J’avais été faire un tour à la maison pour voir si l’on ne s’inquiétait pas trop de tout ce vacarme. Etat moral parfait. Une ouvrière est venue travailler ; elle voudrait bien retourner chez ses parents, mais elle n’ose s’aventurer seule dans les rues. J’offre de la raccompagner. Aussitôt la voilà rassurée et pourtant ce n'est pas ma prèsence qui pourra la garantir du danger.
Après l’avoir reconduite à son domicile je retourne à la mairie. Il pleut toujours ; il y a à l'Hôtel de Ville M. de Seroux, M.Martin, MM Le Barbier, de Moussac, de Magnienville, Le Bargy, le personnel de la mairie, venus à leur poste malgré la canonnade, malgré la pluie.
La canonnade hâte le mouvement de retraite des Allemands. Elle cause aussi quelques dommages à Compiègne. Le premier obus français a atteint le toit de la buanderie de l'hôpital ; le second a labouré le jardin de l’hospice ; le troisième a éventré la maison Bazin, boulevard Gambetta. Un shrapnel est venu jusque dans la chambre de M. Lacour, voyer de la ville.
Quatorze allemands ont été blessés dans la tranchée, près de la rue Charles Demonchy.
A circuler ainsi sous la pluie, je suis tout trempé.

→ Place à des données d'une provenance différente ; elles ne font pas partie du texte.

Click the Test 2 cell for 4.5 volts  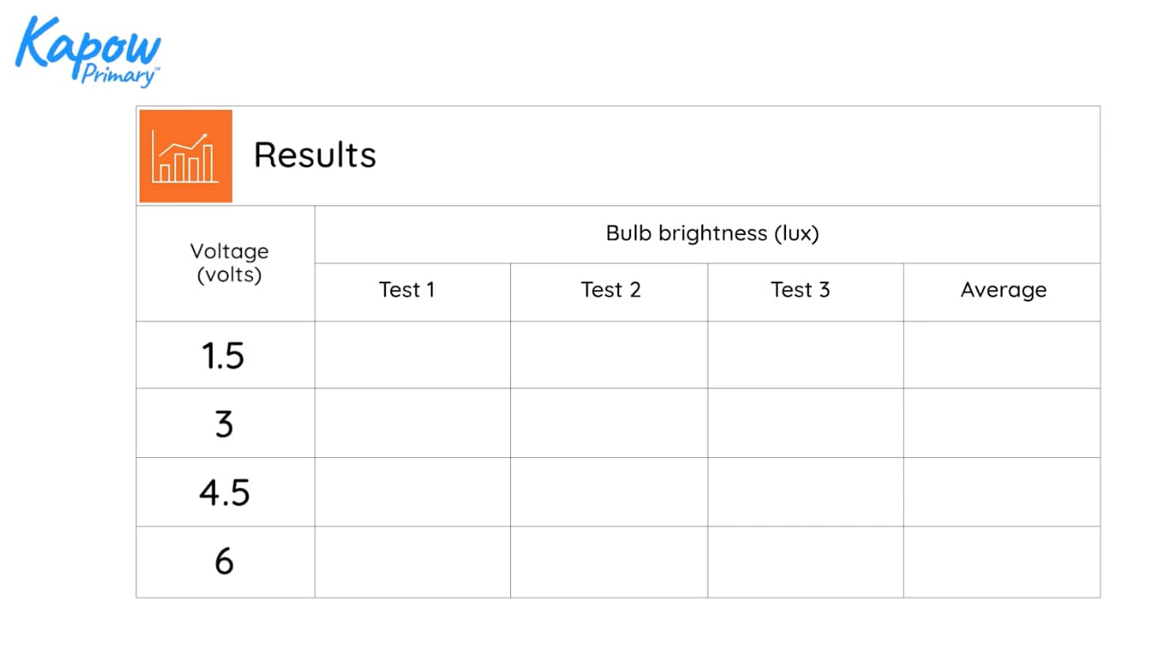point(609,492)
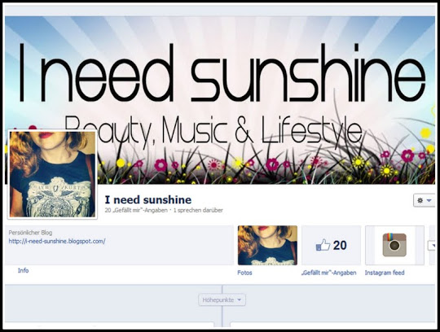Open the Info link
440x332 pixels.
point(24,271)
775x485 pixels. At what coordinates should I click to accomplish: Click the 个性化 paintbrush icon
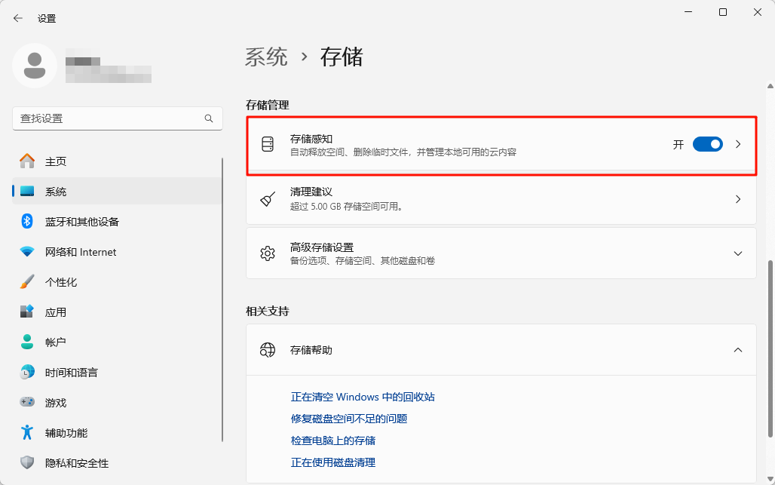pos(27,282)
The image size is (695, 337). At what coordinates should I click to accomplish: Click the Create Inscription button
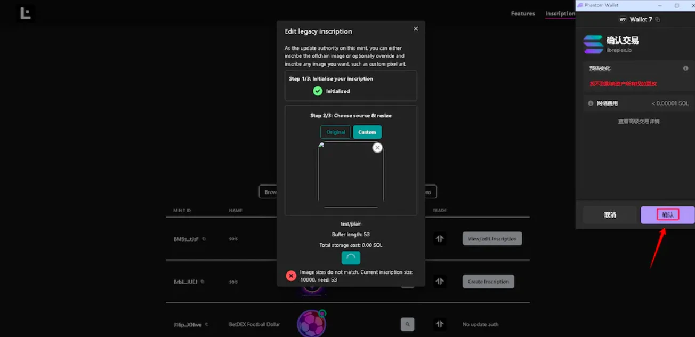[x=488, y=282]
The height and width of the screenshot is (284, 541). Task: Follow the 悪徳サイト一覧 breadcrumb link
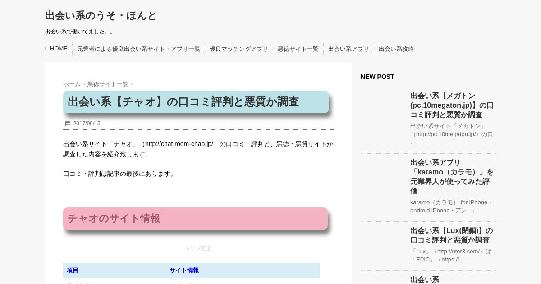pyautogui.click(x=108, y=84)
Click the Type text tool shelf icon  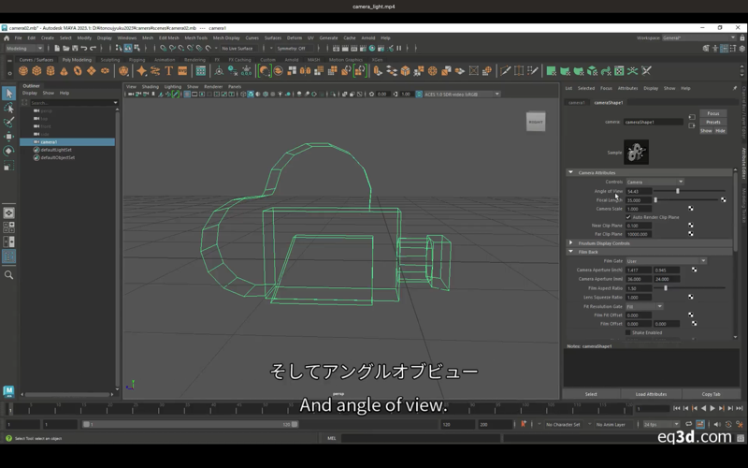pos(169,71)
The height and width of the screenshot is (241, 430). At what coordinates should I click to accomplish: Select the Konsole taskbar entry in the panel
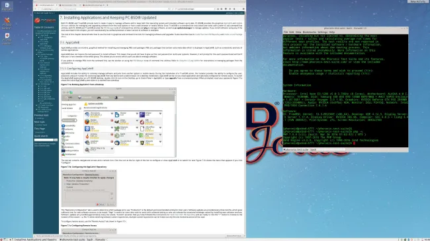click(x=82, y=240)
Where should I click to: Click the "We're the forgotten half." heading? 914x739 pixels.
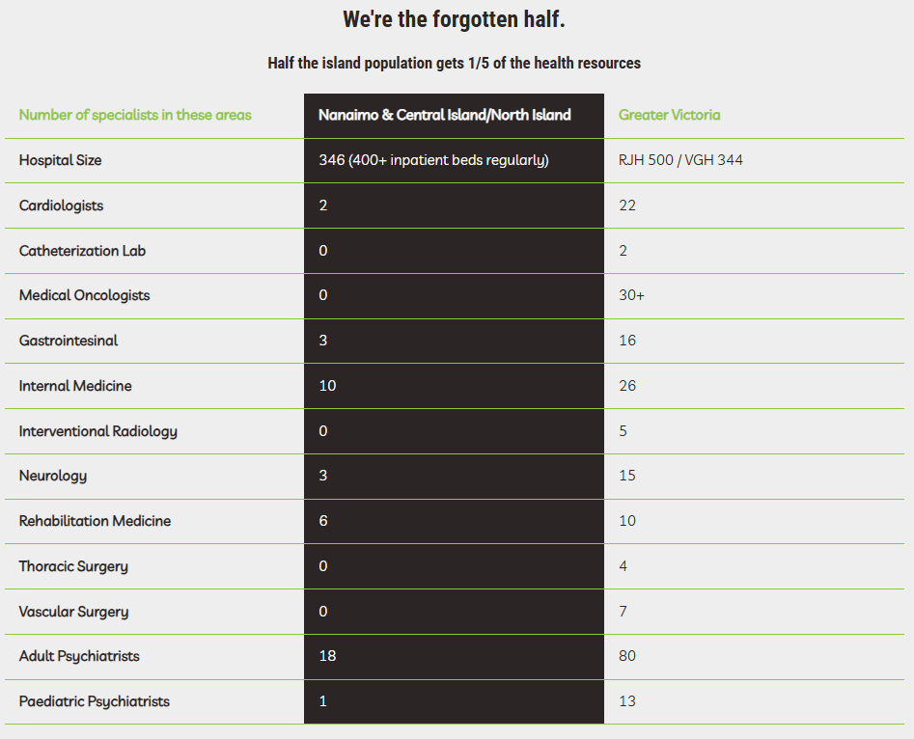coord(454,19)
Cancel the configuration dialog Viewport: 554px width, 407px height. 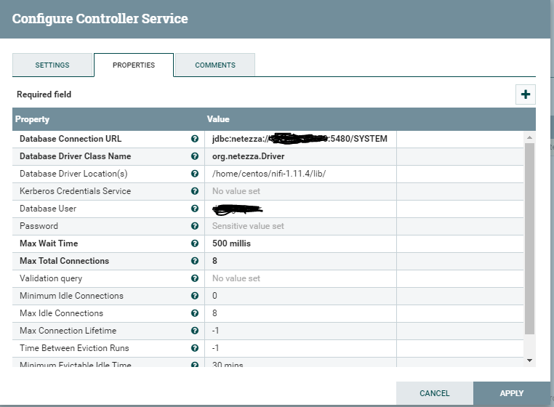coord(435,393)
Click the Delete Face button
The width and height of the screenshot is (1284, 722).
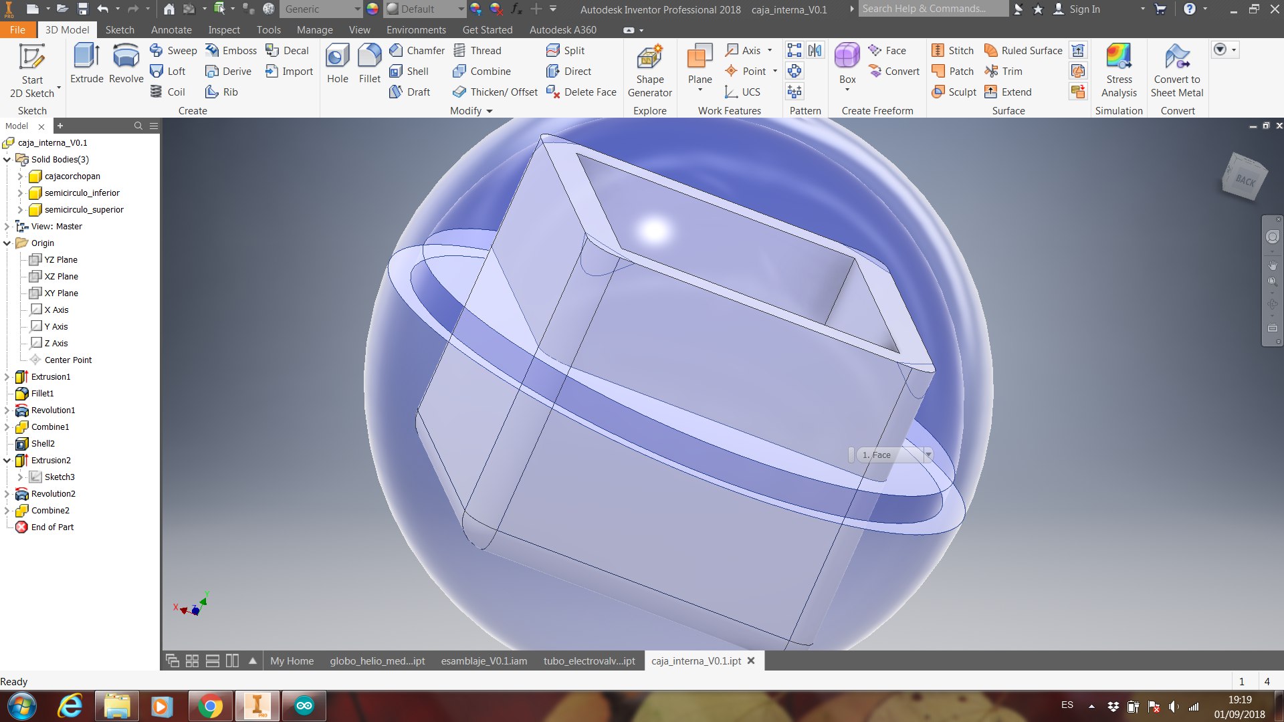[x=582, y=92]
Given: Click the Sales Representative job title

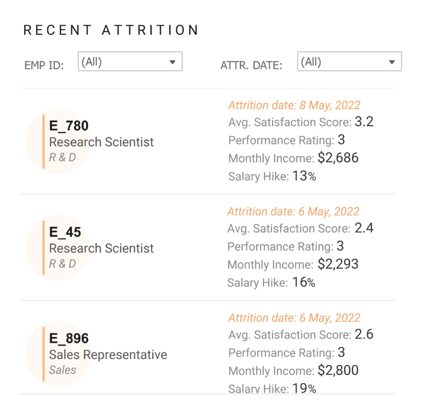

Mes chaussures font eau. Il faut absolument que j’aille me changer.
On me dit qu’il est plus prudent de rester à l’Hôtel de Ville, pendant que les obus arrivent. Je ne partage pas cet avis. Il y a bien des chances pour que les obus ne m’atteignent pas, tandis que si je reste les pieds dans l’eau je suis certain d’un rhume, de la bronchite. De deux dangers, il faut choisir le moindre et je profite un moment où la pluie cesse un peu pour aller changer de souliers.